The reader has gotten past the title page, the acknowledgements and is into the introductory material. Karen is with her training deputy - called FTO or FTI for field training officer/instructor - and they are discussing how her previous years in law enforcement make her different from recruits without experience. Readers who have picked up this book (without reading Out of Ideas) are introduced to who Karen Sorenson is, where she's from and how she finds herself in a sheriff's office patrol car.

And...that's it.

So, you ask - why do I care?

The answer is necessarily mercenary. I get paid by Amazon as a self-publishing freelance writer one of three ways. 

A person purchases a book, either an ebook or a paperback. Assuming they don't return it (which happens) I get a royalty amounting to a little over a $1. They can do whatever they want with the book after that. I prefer they read it, love it and decide they want more, but aside from trying to write compelling stories I don't have much control.

A person who has a Kindle Unlimited subscription can read the book. Every few pages, I get a penny*. Read every page and I get...a little over a dollar.

A person can have an Audible subscription. Listen to a few pages, I get a penny. Most of the books are available on Audible. The AI voice is remarkably good, although some of the things obvious in text take some getting used to as it is read. That is remedied in A Matter of Principle, which will be the first of my novels written specifically with Audible in mind.


Or... Someone leaves their Kindle open to Heart and their cat swipes at the screen occasionally. If so - good kitty! 

 

*Band of Brothers aficionados are now saying, "Got a penny" like George Luz did.

 

Thursday, August 7, 2025

Are Ya Good?

 First responders are such an emotional wasteland. Rachel Feinstein, comedian.


Let me first begin by saying she's fine. If she wasn't, I wouldn't be writing this.

In the aftermath of wife Pat taking a spill during a dog walk, she was telling the story of it - the dog zigged, she zagged and in the effort not to fall over the dog she ended up in a heap on someone's front lawn - a friend said, "And Jim went, 'WHAAAAA??!!"

No, Jim didn't.

 Comedian Rachel Feinstein describes going to the hospital to deliver her first baby, with her husband (a New York City firefighter) driving them:

We had to stop so I could get out and puke.
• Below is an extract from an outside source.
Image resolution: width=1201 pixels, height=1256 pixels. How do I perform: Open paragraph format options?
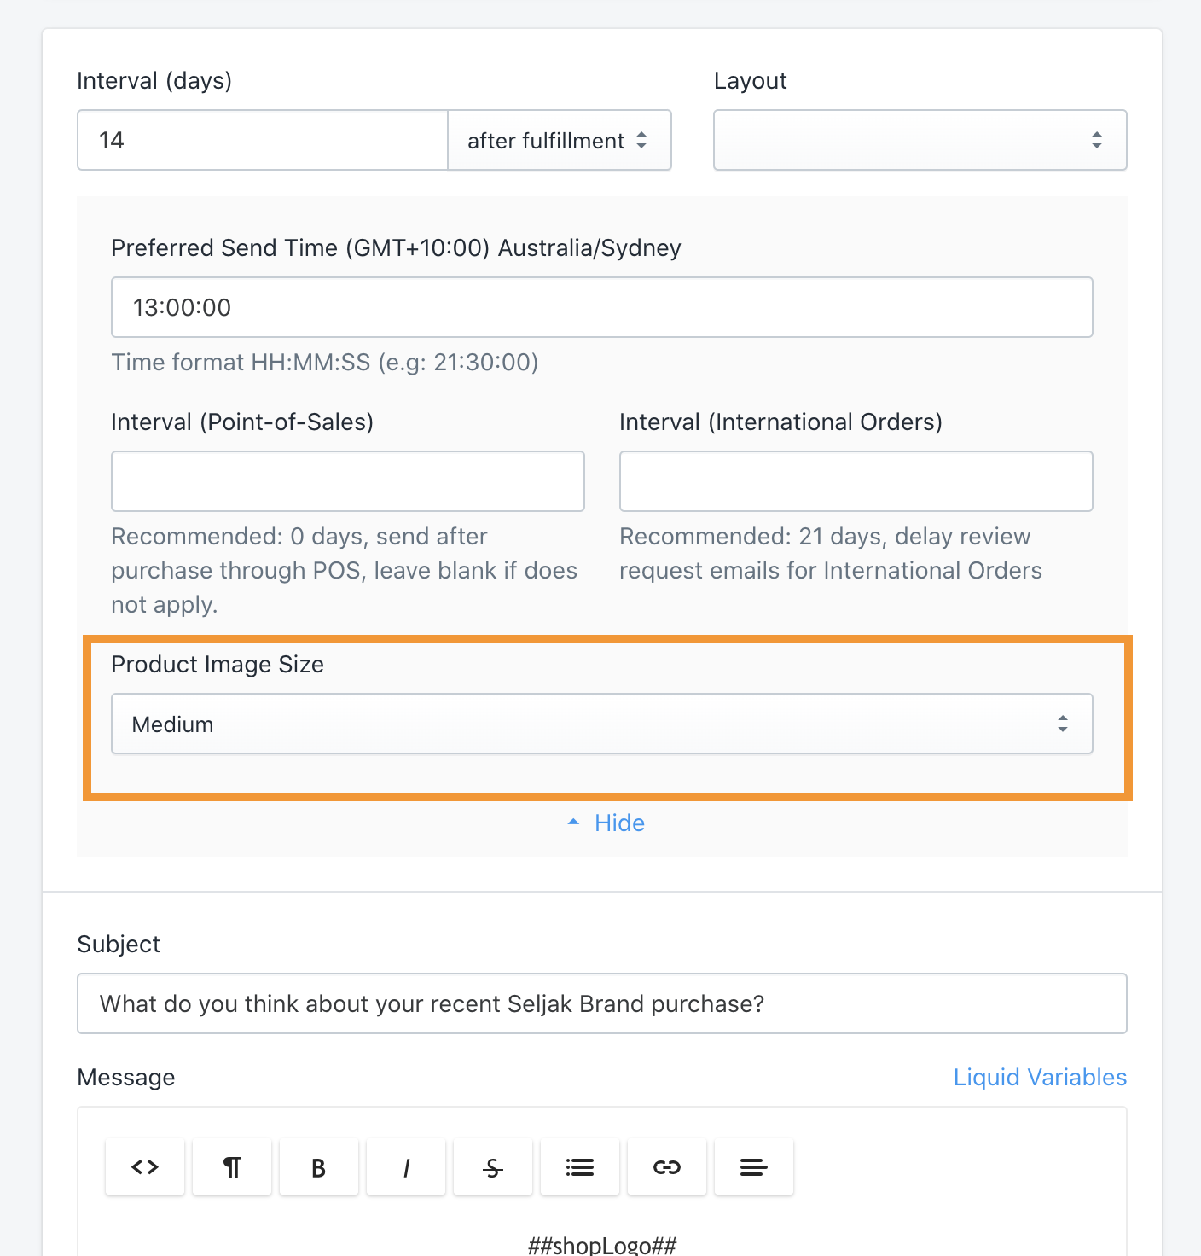232,1166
He just rolls down the window, leans across the seat and says, "Are ya good?" Are you kidding me....Are ya good? I'm carrying his child and all I get is, "Are ya good?" That's what you say when you're helping someone with a sofa.

  I was distracted at the time by our little Havanese, who paces just before she decides to poop. False alarm, but when I turned Pat was on the lawn of a corner house, looking like this wasn't the initial plan. Jed, our ancient Portuguese Water Dog, stood staring at her with an expression approximately like I must have had.

"What happened?"

See, I can be sensitive and empathetic AF. Rather than laugh, or be dismissive, I asked a question before jumping to a conclusion. She and the dog had disagreed on who was going where, rather than fall on him she'd tried to finesse it and, failing that (more on that later) chose a lawn instead of the sidewalk as a landing spot.

I let her sit for a moment, to collect her thoughts and assess herself. Bruises, maybe. No blood. How about we try to stand? Ah, she was good...

Ultimately, it turned out that she'd wrenched her big toe, which prevented her from staying on her feet but was remedied the next day (not for nothing are chiropractors called "bone poppers"). A bruise here, a scuff there and few ice packs and aspirin later... 

Nothing to get excited about. She's an athletic and robust woman for whom a little stumble isn't the end of the world.

And I didn't even have to roll down the window.